Abstract

Regulated changes in cortical contractility drive cytokinesis in all animal cells. In small somatic cells this regulation is dominated by microtubules: the spindle midzone positions the cytokinetic ring, while astral microtubules induce polar relaxation. However, in specialized cell types, such as oocytes, the microtubule spindle is very small relative to the cell volume and astral microtubules are very short, if present at all. Therefore, the cytokinetic signal must be transmitted to large parts of the cortex by an alternative mechanism.In these oocytes cortical contraction waves present a specialized form of cytokinetic cortical response.

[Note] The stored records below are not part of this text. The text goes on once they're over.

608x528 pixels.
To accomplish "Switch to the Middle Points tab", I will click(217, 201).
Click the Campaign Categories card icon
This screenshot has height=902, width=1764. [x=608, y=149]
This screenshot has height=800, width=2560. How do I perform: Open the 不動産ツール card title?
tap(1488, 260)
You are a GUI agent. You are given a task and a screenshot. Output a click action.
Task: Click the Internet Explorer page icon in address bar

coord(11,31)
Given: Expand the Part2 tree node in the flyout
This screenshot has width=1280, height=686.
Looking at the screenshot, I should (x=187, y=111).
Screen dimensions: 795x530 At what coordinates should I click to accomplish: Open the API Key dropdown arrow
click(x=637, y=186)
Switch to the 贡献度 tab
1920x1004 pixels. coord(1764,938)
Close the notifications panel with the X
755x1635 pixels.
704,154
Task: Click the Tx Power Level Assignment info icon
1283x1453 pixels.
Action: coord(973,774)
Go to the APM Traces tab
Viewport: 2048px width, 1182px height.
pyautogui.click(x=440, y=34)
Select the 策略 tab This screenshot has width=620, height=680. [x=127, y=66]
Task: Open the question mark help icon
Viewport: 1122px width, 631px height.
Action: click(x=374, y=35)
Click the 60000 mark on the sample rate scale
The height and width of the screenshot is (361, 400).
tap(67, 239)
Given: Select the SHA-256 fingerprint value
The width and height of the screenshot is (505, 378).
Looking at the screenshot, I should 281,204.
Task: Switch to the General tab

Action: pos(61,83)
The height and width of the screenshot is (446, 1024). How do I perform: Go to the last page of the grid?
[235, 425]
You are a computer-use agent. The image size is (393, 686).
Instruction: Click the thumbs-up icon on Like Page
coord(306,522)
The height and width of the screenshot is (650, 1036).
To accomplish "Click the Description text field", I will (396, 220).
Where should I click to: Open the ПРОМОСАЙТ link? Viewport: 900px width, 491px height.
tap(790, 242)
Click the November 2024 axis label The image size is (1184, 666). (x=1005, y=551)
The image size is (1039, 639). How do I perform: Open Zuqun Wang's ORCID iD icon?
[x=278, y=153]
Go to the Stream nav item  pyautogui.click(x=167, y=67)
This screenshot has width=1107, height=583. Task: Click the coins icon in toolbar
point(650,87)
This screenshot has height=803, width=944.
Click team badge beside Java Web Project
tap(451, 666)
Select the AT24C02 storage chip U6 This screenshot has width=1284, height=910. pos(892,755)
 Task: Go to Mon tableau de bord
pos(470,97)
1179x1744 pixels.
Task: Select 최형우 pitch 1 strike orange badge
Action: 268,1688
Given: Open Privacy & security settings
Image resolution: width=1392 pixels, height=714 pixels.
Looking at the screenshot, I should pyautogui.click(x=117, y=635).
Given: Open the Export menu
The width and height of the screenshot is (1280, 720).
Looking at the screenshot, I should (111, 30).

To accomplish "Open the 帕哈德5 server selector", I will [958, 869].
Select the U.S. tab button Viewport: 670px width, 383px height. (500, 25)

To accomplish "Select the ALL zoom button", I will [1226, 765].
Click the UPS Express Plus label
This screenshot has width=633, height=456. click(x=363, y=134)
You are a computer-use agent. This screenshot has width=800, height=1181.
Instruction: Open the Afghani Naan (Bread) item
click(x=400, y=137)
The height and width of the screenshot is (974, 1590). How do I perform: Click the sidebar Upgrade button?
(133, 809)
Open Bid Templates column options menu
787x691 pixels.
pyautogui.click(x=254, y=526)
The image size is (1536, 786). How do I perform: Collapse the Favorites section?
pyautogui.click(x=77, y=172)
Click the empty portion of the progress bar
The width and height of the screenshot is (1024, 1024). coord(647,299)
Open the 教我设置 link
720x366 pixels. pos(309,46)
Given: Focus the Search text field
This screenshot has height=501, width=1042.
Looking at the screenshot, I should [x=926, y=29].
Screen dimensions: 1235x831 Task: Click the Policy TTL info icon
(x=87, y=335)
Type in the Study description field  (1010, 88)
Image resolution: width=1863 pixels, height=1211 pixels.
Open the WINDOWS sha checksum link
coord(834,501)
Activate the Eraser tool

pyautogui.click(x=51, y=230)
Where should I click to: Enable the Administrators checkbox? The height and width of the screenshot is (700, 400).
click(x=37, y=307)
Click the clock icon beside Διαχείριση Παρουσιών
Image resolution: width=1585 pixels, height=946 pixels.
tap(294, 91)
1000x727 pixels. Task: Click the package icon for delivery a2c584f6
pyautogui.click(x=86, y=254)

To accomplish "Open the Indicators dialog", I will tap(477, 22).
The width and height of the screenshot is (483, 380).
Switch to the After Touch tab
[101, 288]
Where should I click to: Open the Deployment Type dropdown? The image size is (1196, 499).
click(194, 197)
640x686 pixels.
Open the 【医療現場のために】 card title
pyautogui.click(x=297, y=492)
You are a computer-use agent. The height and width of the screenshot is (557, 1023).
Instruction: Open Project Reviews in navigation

As expected due to the extreme difference in cell size and spindle size, our experiments show that these contraction waves are independent of microtubules. Therefore, we asked how cytokinetic signals are transduced, independent of microtubules, to the cortex.By quantifying surface curvature changes combined with imaging of fluorescent markers and inhibitor treatments, we find that the contraction wave is a band of flattening that moves across the cell driven by non-muscle myosin II (NMY2). We further find that the underlying localisation of NMY2 to the cortex is controlled by the conserved signalling module RhoA-RhoK-NMY2, which also controls contraction in the cytokinetic ring. Importantly, we find that the key cell cycle kinase, cdk1/cyclinB forms a spatial gradient across the oocyte, the low point of which sets the starting point of the contraction wave. Combining our quantitative observations with a mathematical model, we show that the spatial cdk1/cyclinB gradient combined with feedback mechanisms inherent in the RhoA-NMY2 signalling network is sufficient to explain the surface contractions. Taken together, we present a molecular-level model for surface contraction waves that identifies a conserved signalling module capable of transducing spatially and temporally organized cytokinetic signals to the cortex.